La vendetti quando mi trasferii a Roma attratto dal miraggio del cinema, diventato nel frattempo l’ossessione numero uno. Coi primi guadagni mi comprai finalmente una Giulietta Sprint, scesa nel frattempo a cifre commestibili, meno di un’utilitaria di seconda mano. Pagai la mia 2 milioni di lire, giusto 1.000 euro di oggi sempre che si accetti il cambio ufficiale. Era una seconda serie del 1962, colore Blu Tornado, con uno stupendo volante Nardi in mogano che da solo varrebbe oggi il costo della macchina.
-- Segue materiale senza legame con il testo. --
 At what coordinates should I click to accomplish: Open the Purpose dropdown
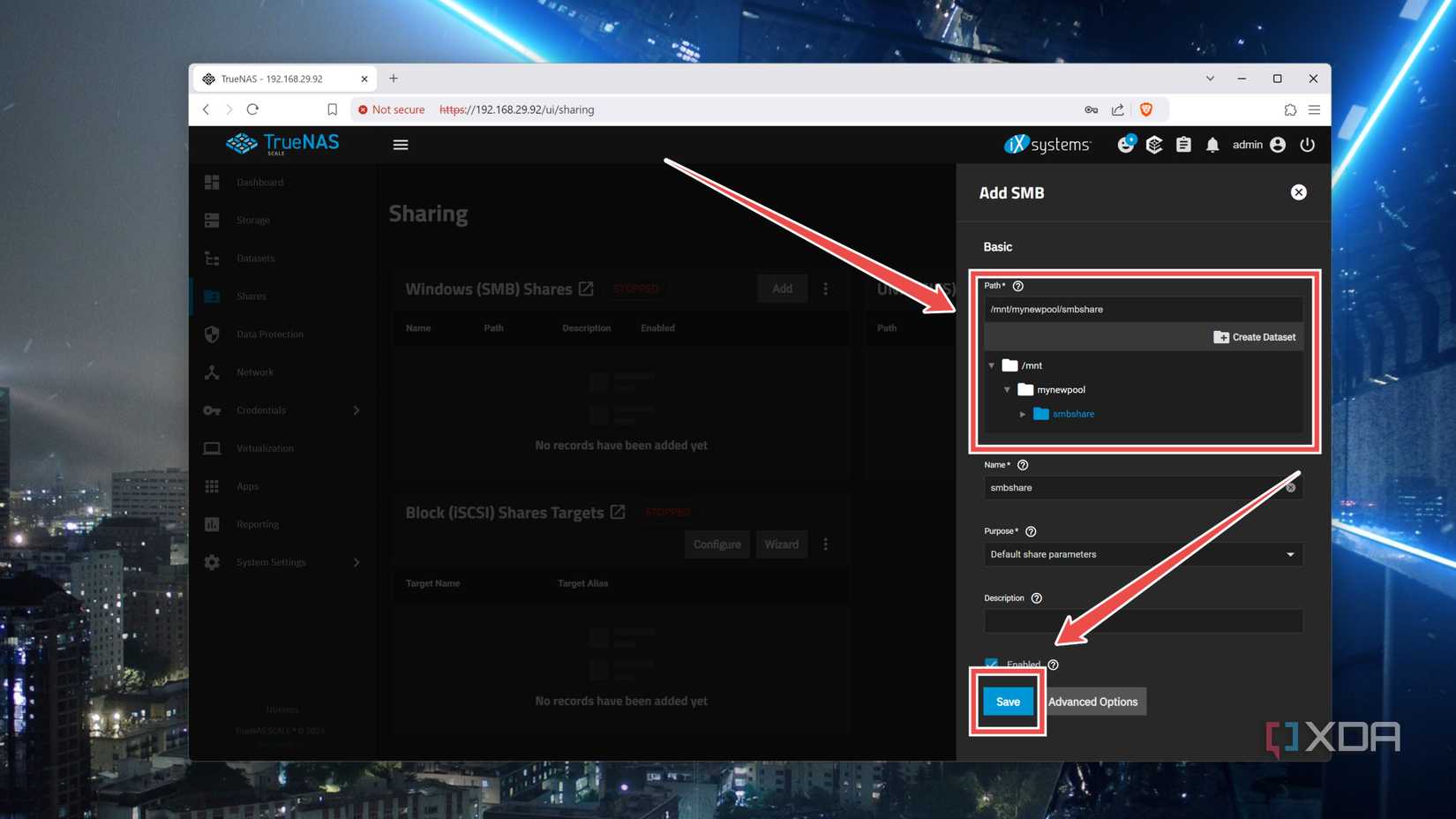click(x=1142, y=554)
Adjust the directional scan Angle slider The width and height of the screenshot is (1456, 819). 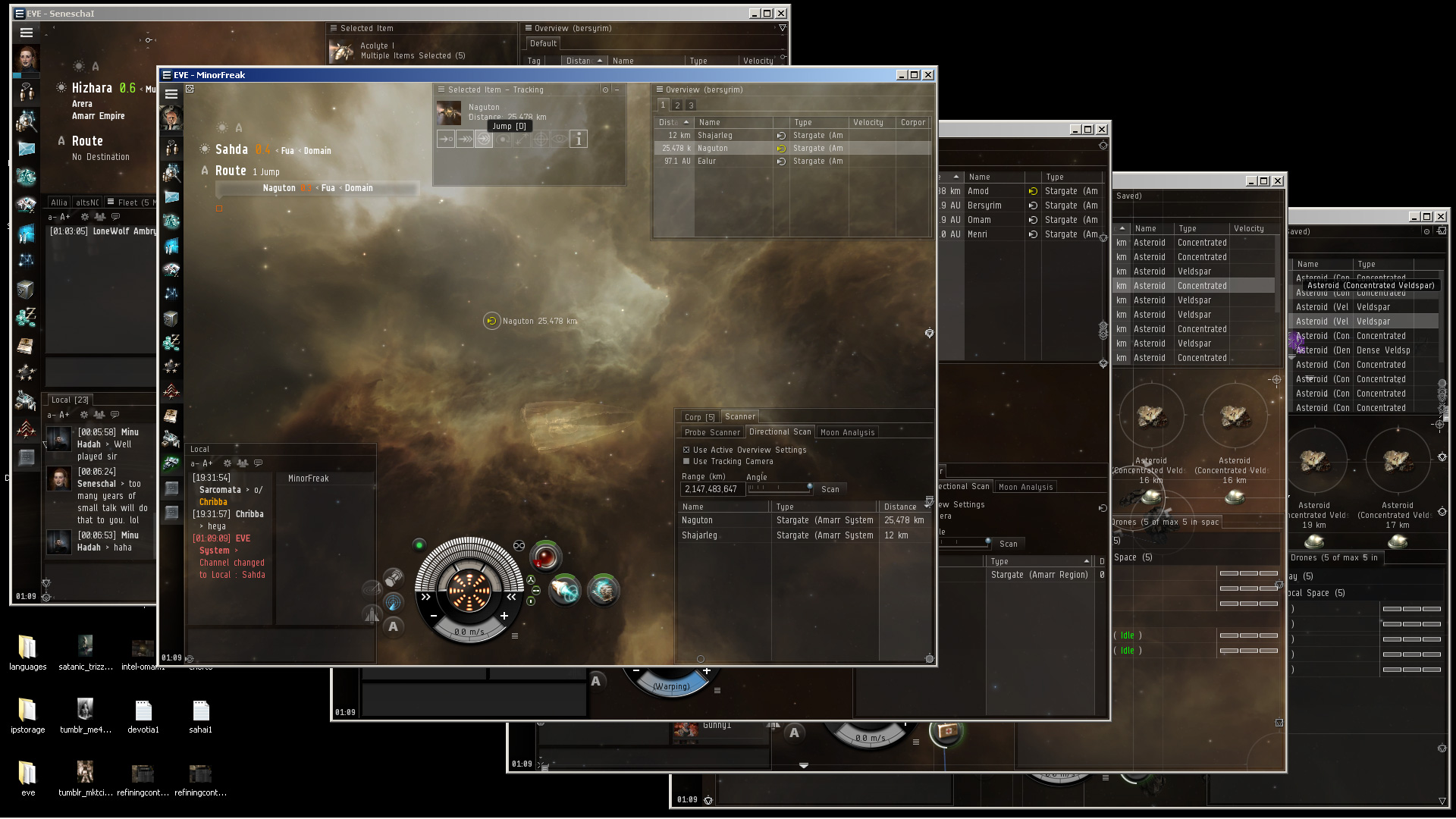pos(809,487)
Giulietta sprint 1962, volante Nardi
Giulietta sprint 1962, vano motore

Era molto bella e divertente da guidare, non mi spaventavano nemmeno le lunghe corse autostradali, anche se bucai un pistone sulla Roma-Milano (ma arrivai dal meccanico a tre cilindri senza l’umiliazione del carro attrezzi!). Fu la mia fedele compagna per quattro/cinque anni finché nell’inverno del 1988 mi fu rubata sotto casa di mia madre dai soliti ignoti, più abili dei ladruncoli di Mario Monicelli. Non potei che denunciare il furto e maledirli nella lingua diventata nel frattempo la mia: mortacci vostra. 

1958, I soliti ignoti di Mario Monicelli. Da sx: Vittorio Gassman, Tiberio Murgia, Marcello Mastroianni, Renato Salvatori, Carlo Pisacane, Totò

Qualche anno più tardi ne trovai un’altra, stessa serie, anzi una delle ultime prodotte, in ordine di meccanica e carrozzeria (per cui non ci fu bisogno di interventi e salassi relativi). La cedetti sulle soglie del nuovo secolo pentendomene amaramente. Non mi aveva mai tradito, mai lasciato per strada, mai dato noie, qualsiasi meccanico sapeva metterci le mani e una volta, a un semaforo di piazzale Maciachini a Milano, un vecchio signore con orgoglioso baschetto blu in testa si avvicinò al finestrino per dirmi che l’aveva fatta un lui, operaio al Portello, la vecchia sede Alfa Romeo dei tempi d’oro. Invece l’ho tradita io.